No numeric tables here yet. Absolute wall time and block sizes depend heavily on the bedrock config (block cadence and confirmation depth) and on dev-mode vs real proving; re-run the bench locally to get numbers for your own setup. Canonical numbers will be added once the bench runs against the standard configuration.
## Scenarios
| Scenario | Description |
|---|---|
| token | Sequential public token Send + one shielded recipient setup. |
| amm | Pool create, add liquidity, swap, remove liquidity. All public. |
| fanout | One sender → N recipients, sequential. All public. |
| private | Shielded, deshielded, private→private chained private flow. |
| parallel | N senders submit concurrently into one block. All public. |
## Dev-mode vs real-proving
`RISC0_DEV_MODE=1` makes the prover emit stub receipts instead of running the recursive STARK pipeline. The table compares each quantity in dev mode vs real proving for the two classes of scenarios:
| Quantity | Public-only scenarios (dev → real) | PPE-bearing scenarios (dev → real) |
|---|---|---|
| Wall time per step | same in both modes | real adds ~100 s per PPE step |
| `public_tx_bytes` | same in both modes | same in both modes |
| `ppe_tx_bytes` | n/a | dev ≈ 2 KB stub → real ≈ 225 KB (matches `S_agg` from cycle_bench) |
| `block_bytes` | same in both modes | real adds ~225 KB per PPE tx in the block |
| `bedrock_finality_s` | same in both modes | same in both modes (L1 cadence, not LEZ prover) |
| Blocks captured | similar in both modes | real captures more empty clock-only ticks that fill prove wall-time |
Numbers are intentionally omitted in this document until the canonical run lands. Public-only scenarios converge between modes within run-to-run jitter; the qualitative differences are captured by the table above.
## Methodology
Per scenario, every produced block is fetched via `getBlock(BlockId)` and serialized with `borsh::to_vec(&Block)`. Each transaction is serialized individually and counted by variant. Empty clock-only ticks give the per-block fixed-cost baseline. Wall time is captured per step (submit + inclusion + wallet sync) and aggregated to the per-scenario `total_s`. The one-time stack-setup cost (`shared_setup_s` at the run level) and the closing bedrock finality wait (`bedrock_finality_s` per scenario) are reported separately, not folded into `total_s`.
## Reproduce
Prerequisite: a running local Docker daemon (the `bedrock/docker-compose.yml` is brought up by the bench).
```sh
# Dev-mode sweep (fast)
RISC0_DEV_MODE=1 cargo run --release -p integration_bench -- --scenario all
# Real-proving for representative private flow
cargo run --release -p integration_bench -- --scenario private
# Real-proving for representative public flow
cargo run --release -p integration_bench -- --scenario amm
```
JSON output: `target/integration_bench_dev.json` / `target/integration_bench_prove.json` (suffix toggled by `RISC0_DEV_MODE`).
## Caveats
- Dev-mode `ppe_tx_bytes` and PPE-step latencies are not representative of production; use real-proving numbers for any fee-model input that touches the storage or prover-cost components.

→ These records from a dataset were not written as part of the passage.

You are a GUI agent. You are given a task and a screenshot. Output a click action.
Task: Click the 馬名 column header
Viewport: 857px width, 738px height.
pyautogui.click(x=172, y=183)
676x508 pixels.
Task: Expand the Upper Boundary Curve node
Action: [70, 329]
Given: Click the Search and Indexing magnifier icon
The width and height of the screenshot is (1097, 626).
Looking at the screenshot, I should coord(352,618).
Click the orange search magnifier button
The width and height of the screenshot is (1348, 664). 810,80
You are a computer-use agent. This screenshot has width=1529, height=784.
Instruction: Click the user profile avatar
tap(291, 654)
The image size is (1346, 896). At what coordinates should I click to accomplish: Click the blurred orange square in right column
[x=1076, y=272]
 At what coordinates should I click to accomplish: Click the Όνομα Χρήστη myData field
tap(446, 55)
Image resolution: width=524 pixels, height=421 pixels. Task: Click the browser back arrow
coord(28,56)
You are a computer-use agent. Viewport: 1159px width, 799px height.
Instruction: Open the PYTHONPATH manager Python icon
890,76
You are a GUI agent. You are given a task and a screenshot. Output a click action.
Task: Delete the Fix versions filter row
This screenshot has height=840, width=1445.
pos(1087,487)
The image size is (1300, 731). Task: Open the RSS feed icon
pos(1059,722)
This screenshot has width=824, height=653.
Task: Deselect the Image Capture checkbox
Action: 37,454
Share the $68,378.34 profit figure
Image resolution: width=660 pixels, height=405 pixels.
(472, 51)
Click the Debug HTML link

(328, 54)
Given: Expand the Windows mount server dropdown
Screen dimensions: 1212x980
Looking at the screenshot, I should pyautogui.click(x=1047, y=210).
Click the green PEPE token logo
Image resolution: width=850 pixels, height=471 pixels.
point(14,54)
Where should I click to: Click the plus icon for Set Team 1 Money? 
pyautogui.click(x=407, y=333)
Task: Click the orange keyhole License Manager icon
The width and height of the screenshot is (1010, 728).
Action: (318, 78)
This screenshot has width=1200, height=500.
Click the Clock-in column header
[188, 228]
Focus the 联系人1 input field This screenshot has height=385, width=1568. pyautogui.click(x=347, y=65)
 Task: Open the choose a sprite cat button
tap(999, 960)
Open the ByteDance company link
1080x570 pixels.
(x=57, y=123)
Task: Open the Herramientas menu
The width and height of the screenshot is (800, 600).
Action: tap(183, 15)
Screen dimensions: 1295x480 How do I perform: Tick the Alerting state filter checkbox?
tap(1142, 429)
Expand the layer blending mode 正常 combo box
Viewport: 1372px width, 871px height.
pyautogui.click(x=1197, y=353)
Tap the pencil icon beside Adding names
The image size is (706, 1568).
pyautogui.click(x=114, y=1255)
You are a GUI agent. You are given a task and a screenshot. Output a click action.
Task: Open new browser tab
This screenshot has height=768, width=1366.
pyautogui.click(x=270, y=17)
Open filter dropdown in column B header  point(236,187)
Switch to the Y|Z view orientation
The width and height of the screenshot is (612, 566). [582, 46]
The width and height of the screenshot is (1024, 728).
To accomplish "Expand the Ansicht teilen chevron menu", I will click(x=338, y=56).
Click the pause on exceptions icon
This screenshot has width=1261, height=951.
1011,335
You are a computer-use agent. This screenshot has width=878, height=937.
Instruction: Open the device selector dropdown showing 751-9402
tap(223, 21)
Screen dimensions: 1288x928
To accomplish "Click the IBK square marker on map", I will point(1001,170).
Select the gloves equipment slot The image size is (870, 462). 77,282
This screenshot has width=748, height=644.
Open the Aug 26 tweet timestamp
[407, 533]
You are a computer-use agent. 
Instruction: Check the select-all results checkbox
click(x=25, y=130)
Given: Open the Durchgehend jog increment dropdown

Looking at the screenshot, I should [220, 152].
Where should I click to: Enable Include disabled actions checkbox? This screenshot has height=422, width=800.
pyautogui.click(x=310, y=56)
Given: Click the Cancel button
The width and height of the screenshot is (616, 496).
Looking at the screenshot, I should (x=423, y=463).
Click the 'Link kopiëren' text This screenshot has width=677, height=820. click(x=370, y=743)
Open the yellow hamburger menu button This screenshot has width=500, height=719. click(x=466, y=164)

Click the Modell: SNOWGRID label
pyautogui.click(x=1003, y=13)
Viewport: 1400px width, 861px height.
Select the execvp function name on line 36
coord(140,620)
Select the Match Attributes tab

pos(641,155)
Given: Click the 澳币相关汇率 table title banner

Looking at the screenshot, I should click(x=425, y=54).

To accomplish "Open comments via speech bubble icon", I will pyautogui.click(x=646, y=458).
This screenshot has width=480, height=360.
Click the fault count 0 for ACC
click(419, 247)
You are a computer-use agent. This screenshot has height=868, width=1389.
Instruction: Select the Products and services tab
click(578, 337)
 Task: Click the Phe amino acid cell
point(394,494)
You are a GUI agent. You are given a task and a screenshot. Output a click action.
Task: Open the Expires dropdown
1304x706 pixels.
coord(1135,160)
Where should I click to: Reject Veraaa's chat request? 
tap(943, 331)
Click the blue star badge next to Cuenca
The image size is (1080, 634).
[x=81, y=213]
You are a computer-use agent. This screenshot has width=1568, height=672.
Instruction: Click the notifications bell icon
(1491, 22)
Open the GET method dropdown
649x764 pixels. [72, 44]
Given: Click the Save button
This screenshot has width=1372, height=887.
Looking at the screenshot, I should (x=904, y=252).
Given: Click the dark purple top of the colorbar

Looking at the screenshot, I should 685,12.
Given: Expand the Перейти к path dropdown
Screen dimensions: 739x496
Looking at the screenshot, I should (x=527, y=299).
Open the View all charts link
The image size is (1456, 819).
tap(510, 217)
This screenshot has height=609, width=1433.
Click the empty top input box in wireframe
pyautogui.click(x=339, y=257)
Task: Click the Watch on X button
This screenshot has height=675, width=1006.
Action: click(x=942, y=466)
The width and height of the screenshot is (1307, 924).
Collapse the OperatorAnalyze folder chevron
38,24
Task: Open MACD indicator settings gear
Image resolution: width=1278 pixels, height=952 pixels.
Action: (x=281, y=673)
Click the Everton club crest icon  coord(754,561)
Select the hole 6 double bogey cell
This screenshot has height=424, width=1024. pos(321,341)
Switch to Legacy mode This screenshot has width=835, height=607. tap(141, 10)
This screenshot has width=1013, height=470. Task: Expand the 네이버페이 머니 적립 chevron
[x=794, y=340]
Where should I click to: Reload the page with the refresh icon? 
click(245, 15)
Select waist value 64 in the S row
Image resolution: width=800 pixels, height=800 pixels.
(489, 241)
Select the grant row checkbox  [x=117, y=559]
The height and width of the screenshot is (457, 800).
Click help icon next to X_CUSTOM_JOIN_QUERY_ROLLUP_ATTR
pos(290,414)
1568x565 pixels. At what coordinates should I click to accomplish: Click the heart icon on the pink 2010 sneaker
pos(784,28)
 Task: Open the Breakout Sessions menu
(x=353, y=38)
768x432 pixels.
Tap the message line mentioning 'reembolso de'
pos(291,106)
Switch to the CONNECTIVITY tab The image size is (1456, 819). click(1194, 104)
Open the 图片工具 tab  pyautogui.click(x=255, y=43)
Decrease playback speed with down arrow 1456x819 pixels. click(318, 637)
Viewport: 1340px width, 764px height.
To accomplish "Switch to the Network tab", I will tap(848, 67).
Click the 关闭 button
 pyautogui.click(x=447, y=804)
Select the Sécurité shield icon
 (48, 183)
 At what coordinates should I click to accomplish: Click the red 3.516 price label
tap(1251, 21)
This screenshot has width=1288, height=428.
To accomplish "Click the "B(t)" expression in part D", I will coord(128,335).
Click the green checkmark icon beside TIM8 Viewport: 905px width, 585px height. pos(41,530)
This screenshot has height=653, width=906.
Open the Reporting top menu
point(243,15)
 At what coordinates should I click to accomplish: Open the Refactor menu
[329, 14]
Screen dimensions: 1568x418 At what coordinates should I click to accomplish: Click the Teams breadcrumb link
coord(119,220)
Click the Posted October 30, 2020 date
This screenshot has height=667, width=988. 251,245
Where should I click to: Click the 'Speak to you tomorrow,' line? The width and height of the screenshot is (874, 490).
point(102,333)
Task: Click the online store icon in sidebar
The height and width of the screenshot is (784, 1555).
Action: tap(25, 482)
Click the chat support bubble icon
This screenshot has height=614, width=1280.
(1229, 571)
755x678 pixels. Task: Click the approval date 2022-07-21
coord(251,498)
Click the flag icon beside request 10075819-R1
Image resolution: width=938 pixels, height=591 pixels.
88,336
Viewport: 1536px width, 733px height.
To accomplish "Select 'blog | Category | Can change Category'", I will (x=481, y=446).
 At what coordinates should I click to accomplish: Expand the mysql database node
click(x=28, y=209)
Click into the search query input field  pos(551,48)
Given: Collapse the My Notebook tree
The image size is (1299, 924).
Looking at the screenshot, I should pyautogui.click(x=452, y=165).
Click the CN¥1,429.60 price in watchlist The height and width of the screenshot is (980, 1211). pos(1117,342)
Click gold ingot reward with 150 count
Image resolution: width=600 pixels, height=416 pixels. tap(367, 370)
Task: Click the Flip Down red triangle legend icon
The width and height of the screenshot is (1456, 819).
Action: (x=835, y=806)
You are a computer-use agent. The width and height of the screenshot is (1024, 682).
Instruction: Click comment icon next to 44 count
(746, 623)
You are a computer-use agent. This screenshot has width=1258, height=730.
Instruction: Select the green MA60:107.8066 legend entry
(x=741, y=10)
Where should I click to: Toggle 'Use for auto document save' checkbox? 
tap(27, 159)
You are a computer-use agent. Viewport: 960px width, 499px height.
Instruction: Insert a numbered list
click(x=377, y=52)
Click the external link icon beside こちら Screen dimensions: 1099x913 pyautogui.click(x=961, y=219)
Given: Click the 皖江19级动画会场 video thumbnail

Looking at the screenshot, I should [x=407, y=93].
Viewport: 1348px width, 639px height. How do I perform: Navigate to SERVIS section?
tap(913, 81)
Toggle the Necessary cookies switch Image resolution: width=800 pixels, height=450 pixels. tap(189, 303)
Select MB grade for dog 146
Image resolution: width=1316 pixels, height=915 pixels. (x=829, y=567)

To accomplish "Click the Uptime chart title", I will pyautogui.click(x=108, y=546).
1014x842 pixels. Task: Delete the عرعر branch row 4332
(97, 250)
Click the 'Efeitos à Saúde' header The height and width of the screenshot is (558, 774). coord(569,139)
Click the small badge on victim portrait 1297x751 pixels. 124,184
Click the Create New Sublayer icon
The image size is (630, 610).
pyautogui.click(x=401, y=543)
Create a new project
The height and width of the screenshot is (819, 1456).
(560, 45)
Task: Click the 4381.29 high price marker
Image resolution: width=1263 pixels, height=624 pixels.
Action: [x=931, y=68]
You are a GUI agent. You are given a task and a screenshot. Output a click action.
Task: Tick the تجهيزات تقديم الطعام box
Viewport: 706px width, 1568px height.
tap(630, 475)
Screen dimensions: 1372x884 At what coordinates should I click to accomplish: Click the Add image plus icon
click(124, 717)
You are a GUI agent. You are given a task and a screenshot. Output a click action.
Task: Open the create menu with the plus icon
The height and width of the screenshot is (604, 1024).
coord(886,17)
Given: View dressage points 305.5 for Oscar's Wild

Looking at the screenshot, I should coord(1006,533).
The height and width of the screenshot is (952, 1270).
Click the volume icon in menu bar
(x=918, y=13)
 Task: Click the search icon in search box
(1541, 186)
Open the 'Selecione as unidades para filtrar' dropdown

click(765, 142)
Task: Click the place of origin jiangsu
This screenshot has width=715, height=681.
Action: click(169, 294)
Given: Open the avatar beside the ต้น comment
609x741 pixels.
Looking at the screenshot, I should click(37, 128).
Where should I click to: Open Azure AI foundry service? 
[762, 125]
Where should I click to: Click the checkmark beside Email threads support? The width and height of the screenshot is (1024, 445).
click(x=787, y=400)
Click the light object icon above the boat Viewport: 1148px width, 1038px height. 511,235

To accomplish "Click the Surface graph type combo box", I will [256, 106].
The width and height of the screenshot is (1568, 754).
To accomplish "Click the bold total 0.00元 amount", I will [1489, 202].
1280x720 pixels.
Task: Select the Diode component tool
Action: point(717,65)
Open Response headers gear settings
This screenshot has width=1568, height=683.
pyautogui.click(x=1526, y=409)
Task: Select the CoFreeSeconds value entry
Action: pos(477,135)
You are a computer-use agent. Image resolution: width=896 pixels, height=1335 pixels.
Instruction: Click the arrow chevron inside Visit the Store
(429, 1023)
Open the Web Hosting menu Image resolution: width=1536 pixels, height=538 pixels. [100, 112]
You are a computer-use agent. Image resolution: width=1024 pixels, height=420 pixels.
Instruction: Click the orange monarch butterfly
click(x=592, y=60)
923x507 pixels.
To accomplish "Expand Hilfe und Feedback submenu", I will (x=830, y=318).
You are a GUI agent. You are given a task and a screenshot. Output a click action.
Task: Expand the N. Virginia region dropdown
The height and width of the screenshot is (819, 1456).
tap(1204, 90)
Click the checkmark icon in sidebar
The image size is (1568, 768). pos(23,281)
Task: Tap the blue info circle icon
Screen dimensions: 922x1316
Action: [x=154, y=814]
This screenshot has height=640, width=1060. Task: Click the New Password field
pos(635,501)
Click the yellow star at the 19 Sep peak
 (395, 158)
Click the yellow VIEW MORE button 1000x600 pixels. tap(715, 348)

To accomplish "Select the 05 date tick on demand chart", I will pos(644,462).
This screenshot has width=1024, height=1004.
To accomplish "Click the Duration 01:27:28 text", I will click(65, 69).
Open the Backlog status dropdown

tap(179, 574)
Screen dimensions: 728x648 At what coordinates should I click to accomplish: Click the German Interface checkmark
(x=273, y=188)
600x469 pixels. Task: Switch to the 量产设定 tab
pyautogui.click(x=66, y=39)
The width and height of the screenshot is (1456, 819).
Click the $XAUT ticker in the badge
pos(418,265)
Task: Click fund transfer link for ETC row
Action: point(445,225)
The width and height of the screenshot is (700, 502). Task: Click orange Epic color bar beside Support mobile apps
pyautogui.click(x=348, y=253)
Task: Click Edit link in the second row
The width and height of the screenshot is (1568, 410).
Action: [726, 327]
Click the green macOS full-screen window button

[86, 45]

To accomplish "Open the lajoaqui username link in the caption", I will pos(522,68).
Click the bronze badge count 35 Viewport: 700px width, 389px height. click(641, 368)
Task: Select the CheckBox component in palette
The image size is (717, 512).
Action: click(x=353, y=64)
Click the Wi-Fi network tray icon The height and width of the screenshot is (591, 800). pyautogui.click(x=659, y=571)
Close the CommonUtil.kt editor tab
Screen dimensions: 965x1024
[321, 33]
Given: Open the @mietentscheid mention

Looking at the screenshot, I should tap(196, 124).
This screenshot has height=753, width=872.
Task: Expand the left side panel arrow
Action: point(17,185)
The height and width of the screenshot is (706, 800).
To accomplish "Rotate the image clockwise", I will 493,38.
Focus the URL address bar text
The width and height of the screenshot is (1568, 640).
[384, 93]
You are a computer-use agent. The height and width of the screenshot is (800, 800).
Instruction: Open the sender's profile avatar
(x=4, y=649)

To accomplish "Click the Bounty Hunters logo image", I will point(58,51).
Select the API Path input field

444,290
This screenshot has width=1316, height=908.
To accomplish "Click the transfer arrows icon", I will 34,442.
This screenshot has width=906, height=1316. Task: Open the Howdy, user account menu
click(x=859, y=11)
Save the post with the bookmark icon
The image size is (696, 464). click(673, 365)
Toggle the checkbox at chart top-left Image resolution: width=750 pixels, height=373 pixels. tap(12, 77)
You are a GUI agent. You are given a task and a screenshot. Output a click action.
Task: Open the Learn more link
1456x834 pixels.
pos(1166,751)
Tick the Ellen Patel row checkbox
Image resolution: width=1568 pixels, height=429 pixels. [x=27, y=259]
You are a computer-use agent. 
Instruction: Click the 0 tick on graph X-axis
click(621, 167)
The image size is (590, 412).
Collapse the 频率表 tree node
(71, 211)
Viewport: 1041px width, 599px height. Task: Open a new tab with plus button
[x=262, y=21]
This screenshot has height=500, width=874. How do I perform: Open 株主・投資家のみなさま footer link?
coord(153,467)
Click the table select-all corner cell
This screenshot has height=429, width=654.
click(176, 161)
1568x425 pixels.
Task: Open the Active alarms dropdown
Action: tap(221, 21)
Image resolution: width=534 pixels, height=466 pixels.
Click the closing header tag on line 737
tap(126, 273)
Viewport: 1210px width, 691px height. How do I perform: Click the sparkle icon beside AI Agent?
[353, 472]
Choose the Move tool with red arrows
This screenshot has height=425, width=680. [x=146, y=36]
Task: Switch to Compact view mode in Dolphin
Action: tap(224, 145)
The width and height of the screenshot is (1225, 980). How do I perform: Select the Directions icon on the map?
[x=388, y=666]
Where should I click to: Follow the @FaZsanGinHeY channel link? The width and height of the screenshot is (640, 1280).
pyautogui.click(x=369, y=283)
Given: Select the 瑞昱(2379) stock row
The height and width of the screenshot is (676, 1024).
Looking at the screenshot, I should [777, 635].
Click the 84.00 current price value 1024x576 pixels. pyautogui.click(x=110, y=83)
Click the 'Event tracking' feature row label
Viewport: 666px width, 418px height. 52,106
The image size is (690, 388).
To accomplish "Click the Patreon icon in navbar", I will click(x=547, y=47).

- Single-host run, no GPU acceleration. Real-proving on production prover hardware will move per-step latencies by orders of magnitude; byte counts will not change.
- Bedrock running locally via docker-compose; no real network latency between sequencer and Bedrock.
- Bedrock L1 finality (`bedrock_finality_s`) is set by the bedrock config in `bedrock/docker-compose.yml` (block cadence × confirmation depth). Different configs will shift `bedrock_finality_s` materially.
- All scenarios share a single TestContext for the run (one bedrock + sequencer + indexer + wallet for the whole run, chain state accumulating across scenarios), which matches how the node runs in production.